● YOUR ASSIGNMENT: Below are the records; repeat them in full, exactly.

Saved entries:

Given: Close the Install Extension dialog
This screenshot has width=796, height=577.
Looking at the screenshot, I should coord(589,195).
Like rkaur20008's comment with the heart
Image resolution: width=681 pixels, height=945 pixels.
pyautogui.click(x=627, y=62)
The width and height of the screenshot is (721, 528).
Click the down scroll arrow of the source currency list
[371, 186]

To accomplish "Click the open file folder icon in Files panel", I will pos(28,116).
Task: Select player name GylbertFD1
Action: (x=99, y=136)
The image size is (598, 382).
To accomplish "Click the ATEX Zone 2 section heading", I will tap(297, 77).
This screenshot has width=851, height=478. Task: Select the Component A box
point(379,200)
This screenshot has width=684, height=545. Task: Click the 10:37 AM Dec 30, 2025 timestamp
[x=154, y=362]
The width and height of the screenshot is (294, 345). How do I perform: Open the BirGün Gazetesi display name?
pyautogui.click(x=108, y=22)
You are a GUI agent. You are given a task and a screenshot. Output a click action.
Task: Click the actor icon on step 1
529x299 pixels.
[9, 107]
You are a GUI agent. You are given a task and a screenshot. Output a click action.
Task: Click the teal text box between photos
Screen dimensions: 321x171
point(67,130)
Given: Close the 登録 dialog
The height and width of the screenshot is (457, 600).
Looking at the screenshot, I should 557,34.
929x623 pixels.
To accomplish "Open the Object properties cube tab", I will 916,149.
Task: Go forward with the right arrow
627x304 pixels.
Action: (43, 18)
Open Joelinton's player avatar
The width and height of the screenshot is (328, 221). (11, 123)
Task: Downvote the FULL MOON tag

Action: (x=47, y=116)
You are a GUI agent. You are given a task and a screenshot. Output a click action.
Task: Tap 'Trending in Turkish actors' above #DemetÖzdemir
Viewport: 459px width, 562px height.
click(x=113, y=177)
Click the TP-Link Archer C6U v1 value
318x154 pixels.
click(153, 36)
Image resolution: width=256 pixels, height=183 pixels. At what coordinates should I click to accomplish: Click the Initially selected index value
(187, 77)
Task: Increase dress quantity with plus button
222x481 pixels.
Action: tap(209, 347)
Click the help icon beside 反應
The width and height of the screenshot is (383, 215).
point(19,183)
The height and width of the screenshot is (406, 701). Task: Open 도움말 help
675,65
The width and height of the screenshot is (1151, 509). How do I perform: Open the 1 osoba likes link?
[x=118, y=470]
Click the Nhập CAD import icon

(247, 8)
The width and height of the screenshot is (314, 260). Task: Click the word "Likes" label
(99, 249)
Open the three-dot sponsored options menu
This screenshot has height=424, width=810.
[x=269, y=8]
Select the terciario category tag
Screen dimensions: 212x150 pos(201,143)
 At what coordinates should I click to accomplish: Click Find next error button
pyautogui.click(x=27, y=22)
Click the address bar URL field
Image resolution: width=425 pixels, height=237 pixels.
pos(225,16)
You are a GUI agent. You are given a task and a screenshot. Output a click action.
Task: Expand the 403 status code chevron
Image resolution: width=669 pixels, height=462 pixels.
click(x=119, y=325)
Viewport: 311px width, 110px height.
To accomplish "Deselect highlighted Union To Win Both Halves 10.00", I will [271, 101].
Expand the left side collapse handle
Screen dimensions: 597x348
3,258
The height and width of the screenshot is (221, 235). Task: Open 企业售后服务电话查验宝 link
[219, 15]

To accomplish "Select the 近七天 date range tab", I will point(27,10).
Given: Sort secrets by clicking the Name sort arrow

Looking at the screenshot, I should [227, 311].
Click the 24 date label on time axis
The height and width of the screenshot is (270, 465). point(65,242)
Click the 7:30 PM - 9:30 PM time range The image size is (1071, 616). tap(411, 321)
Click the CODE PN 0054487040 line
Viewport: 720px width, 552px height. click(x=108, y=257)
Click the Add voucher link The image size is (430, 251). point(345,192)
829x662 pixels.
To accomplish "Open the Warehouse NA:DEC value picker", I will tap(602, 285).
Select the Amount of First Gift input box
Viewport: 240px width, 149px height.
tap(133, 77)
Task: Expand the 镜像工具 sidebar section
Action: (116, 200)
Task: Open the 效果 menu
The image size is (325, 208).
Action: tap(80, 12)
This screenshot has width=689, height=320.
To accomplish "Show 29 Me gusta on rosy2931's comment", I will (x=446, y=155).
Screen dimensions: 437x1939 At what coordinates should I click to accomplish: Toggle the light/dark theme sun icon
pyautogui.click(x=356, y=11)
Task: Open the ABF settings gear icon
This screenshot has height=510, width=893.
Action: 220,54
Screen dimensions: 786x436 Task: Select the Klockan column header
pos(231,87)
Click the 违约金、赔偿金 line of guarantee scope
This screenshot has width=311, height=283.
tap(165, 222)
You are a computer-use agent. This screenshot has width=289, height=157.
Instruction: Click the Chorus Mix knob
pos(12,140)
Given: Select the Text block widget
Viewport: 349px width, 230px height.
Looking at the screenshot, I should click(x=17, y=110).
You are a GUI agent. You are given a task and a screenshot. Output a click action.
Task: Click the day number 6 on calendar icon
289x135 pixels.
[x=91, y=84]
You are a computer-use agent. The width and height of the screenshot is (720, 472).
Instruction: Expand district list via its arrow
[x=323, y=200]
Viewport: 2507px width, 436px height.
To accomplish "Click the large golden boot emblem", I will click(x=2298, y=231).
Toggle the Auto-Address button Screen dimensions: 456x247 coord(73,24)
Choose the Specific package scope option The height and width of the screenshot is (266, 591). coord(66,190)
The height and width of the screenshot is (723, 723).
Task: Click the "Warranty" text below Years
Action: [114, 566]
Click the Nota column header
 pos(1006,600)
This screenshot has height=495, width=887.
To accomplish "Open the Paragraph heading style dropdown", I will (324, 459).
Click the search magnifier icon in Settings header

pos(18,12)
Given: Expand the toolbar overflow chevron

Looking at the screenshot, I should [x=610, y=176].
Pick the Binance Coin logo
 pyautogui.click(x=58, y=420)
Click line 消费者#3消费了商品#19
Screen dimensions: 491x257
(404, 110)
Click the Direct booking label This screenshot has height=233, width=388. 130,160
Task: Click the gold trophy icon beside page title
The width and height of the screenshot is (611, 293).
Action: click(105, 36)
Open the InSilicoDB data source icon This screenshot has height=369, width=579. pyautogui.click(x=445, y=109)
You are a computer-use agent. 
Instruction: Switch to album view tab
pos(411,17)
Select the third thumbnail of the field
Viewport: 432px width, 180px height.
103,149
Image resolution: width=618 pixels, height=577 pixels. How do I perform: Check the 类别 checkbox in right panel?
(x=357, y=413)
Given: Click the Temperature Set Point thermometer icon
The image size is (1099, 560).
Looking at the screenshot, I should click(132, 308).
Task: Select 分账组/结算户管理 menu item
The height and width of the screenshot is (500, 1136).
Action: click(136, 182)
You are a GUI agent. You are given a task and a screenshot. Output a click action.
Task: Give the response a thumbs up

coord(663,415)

● FINISHED TASK:
Given: Close the Install Extension dialog
This screenshot has width=796, height=577.
Looking at the screenshot, I should coord(589,195).
Like rkaur20008's comment with the heart
Image resolution: width=681 pixels, height=945 pixels.
pyautogui.click(x=627, y=62)
The width and height of the screenshot is (721, 528).
Click the down scroll arrow of the source currency list
[371, 186]

To accomplish "Click the open file folder icon in Files panel", I will pos(28,116).
Task: Select player name GylbertFD1
Action: (x=99, y=136)
The image size is (598, 382).
To accomplish "Click the ATEX Zone 2 section heading", I will tap(297, 77).
This screenshot has width=851, height=478. Task: Select the Component A box
point(379,200)
This screenshot has width=684, height=545. Task: Click the 10:37 AM Dec 30, 2025 timestamp
[x=154, y=362]
The width and height of the screenshot is (294, 345). How do I perform: Open the BirGün Gazetesi display name?
pyautogui.click(x=108, y=22)
You are a GUI agent. You are given a task and a screenshot. Output a click action.
Task: Click the actor icon on step 1
529x299 pixels.
[9, 107]
You are a GUI agent. You are given a task and a screenshot. Output a click action.
Task: Click the teal text box between photos
Screen dimensions: 321x171
point(67,130)
Given: Close the 登録 dialog
The height and width of the screenshot is (457, 600).
Looking at the screenshot, I should 557,34.
929x623 pixels.
To accomplish "Open the Object properties cube tab", I will 916,149.
Task: Go forward with the right arrow
627x304 pixels.
Action: (43, 18)
Open Joelinton's player avatar
The width and height of the screenshot is (328, 221). (11, 123)
Task: Downvote the FULL MOON tag

Action: (x=47, y=116)
You are a GUI agent. You are given a task and a screenshot. Output a click action.
Task: Tap 'Trending in Turkish actors' above #DemetÖzdemir
Viewport: 459px width, 562px height.
click(x=113, y=177)
Click the TP-Link Archer C6U v1 value
318x154 pixels.
click(153, 36)
Image resolution: width=256 pixels, height=183 pixels. At what coordinates should I click to accomplish: Click the Initially selected index value
(187, 77)
Task: Increase dress quantity with plus button
222x481 pixels.
Action: tap(209, 347)
Click the help icon beside 反應
The width and height of the screenshot is (383, 215).
point(19,183)
The height and width of the screenshot is (406, 701). Task: Open 도움말 help
675,65
The width and height of the screenshot is (1151, 509). How do I perform: Open the 1 osoba likes link?
[x=118, y=470]
Click the Nhập CAD import icon

(247, 8)
The width and height of the screenshot is (314, 260). Task: Click the word "Likes" label
(99, 249)
Open the three-dot sponsored options menu
This screenshot has height=424, width=810.
[x=269, y=8]
Select the terciario category tag
Screen dimensions: 212x150 pos(201,143)
 At what coordinates should I click to accomplish: Click Find next error button
pyautogui.click(x=27, y=22)
Click the address bar URL field
Image resolution: width=425 pixels, height=237 pixels.
pos(225,16)
You are a GUI agent. You are given a task and a screenshot. Output a click action.
Task: Expand the 403 status code chevron
Image resolution: width=669 pixels, height=462 pixels.
click(x=119, y=325)
Viewport: 311px width, 110px height.
To accomplish "Deselect highlighted Union To Win Both Halves 10.00", I will [271, 101].
Expand the left side collapse handle
Screen dimensions: 597x348
3,258
The height and width of the screenshot is (221, 235). Task: Open 企业售后服务电话查验宝 link
[219, 15]

To accomplish "Select the 近七天 date range tab", I will point(27,10).
Given: Sort secrets by clicking the Name sort arrow

Looking at the screenshot, I should [227, 311].
Click the 24 date label on time axis
The height and width of the screenshot is (270, 465). point(65,242)
Click the 7:30 PM - 9:30 PM time range The image size is (1071, 616). tap(411, 321)
Click the CODE PN 0054487040 line
Viewport: 720px width, 552px height. click(x=108, y=257)
Click the Add voucher link The image size is (430, 251). point(345,192)
829x662 pixels.
To accomplish "Open the Warehouse NA:DEC value picker", I will tap(602, 285).
Select the Amount of First Gift input box
Viewport: 240px width, 149px height.
tap(133, 77)
Task: Expand the 镜像工具 sidebar section
Action: (116, 200)
Task: Open the 效果 menu
The image size is (325, 208).
Action: tap(80, 12)
This screenshot has width=689, height=320.
To accomplish "Show 29 Me gusta on rosy2931's comment", I will (x=446, y=155).
Screen dimensions: 437x1939 At what coordinates should I click to accomplish: Toggle the light/dark theme sun icon
pyautogui.click(x=356, y=11)
Task: Open the ABF settings gear icon
This screenshot has height=510, width=893.
Action: 220,54
Screen dimensions: 786x436 Task: Select the Klockan column header
pos(231,87)
Click the 违约金、赔偿金 line of guarantee scope
This screenshot has width=311, height=283.
tap(165, 222)
You are a computer-use agent. This screenshot has width=289, height=157.
Instruction: Click the Chorus Mix knob
pos(12,140)
Given: Select the Text block widget
Viewport: 349px width, 230px height.
Looking at the screenshot, I should click(x=17, y=110).
You are a GUI agent. You are given a task and a screenshot. Output a click action.
Task: Click the day number 6 on calendar icon
289x135 pixels.
[x=91, y=84]
You are a computer-use agent. The width and height of the screenshot is (720, 472).
Instruction: Expand district list via its arrow
[x=323, y=200]
Viewport: 2507px width, 436px height.
To accomplish "Click the large golden boot emblem", I will click(x=2298, y=231).
Toggle the Auto-Address button Screen dimensions: 456x247 coord(73,24)
Choose the Specific package scope option The height and width of the screenshot is (266, 591). coord(66,190)
The height and width of the screenshot is (723, 723).
Task: Click the "Warranty" text below Years
Action: [114, 566]
Click the Nota column header
 pos(1006,600)
This screenshot has height=495, width=887.
To accomplish "Open the Paragraph heading style dropdown", I will (324, 459).
Click the search magnifier icon in Settings header

pos(18,12)
Given: Expand the toolbar overflow chevron

Looking at the screenshot, I should [x=610, y=176].
Pick the Binance Coin logo
 pyautogui.click(x=58, y=420)
Click line 消费者#3消费了商品#19
Screen dimensions: 491x257
(404, 110)
Click the Direct booking label This screenshot has height=233, width=388. 130,160
Task: Click the gold trophy icon beside page title
The width and height of the screenshot is (611, 293).
Action: click(105, 36)
Open the InSilicoDB data source icon This screenshot has height=369, width=579. pyautogui.click(x=445, y=109)
You are a computer-use agent. 
Instruction: Switch to album view tab
pos(411,17)
Select the third thumbnail of the field
Viewport: 432px width, 180px height.
103,149
Image resolution: width=618 pixels, height=577 pixels. How do I perform: Check the 类别 checkbox in right panel?
(x=357, y=413)
Given: Click the Temperature Set Point thermometer icon
The image size is (1099, 560).
Looking at the screenshot, I should click(132, 308).
Task: Select 分账组/结算户管理 menu item
The height and width of the screenshot is (500, 1136).
Action: click(136, 182)
You are a GUI agent. You are given a task and a screenshot. Output a click action.
Task: Give the response a thumbs up

coord(663,415)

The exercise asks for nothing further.